→ What to produce
Pull out each line of the records holding the string "arrow".

(Saved entries)
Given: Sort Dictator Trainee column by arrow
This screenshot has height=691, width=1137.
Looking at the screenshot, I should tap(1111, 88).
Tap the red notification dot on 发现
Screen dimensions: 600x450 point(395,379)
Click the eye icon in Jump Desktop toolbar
...
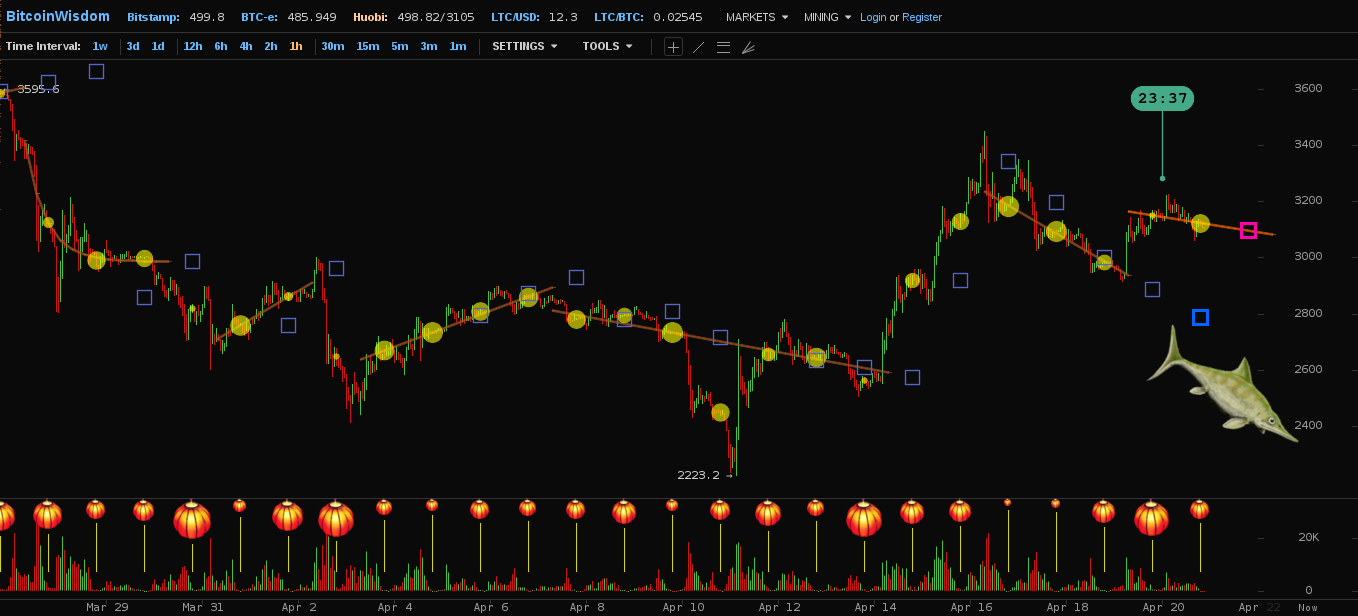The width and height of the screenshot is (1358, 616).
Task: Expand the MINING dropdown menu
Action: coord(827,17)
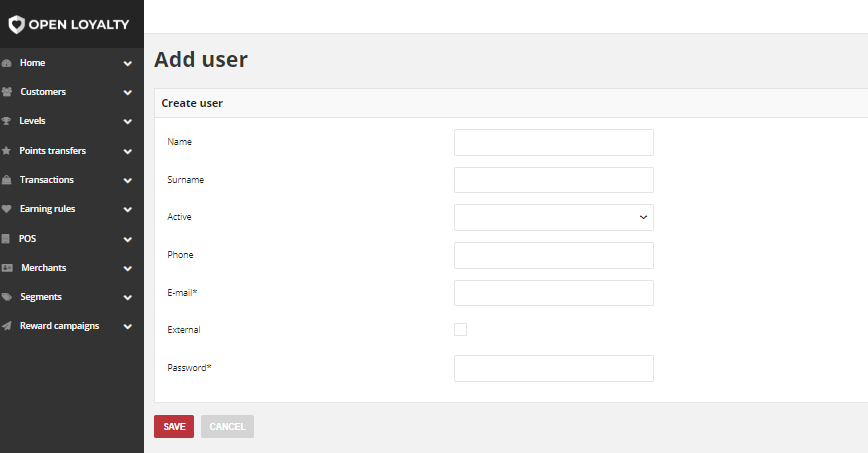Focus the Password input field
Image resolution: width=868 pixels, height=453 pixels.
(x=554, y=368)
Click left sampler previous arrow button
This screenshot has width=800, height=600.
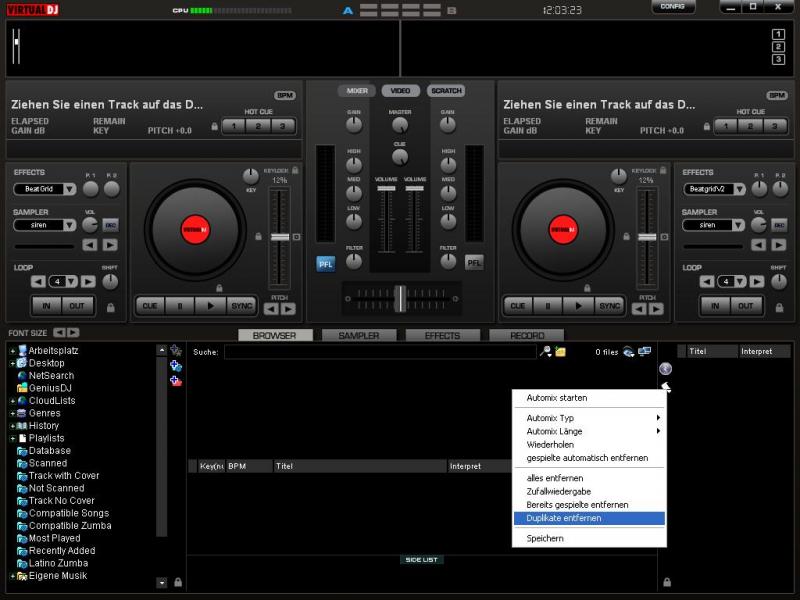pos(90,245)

→ Solution
Given: Sort Dictator Trainee column by arrow
Click left sampler previous arrow button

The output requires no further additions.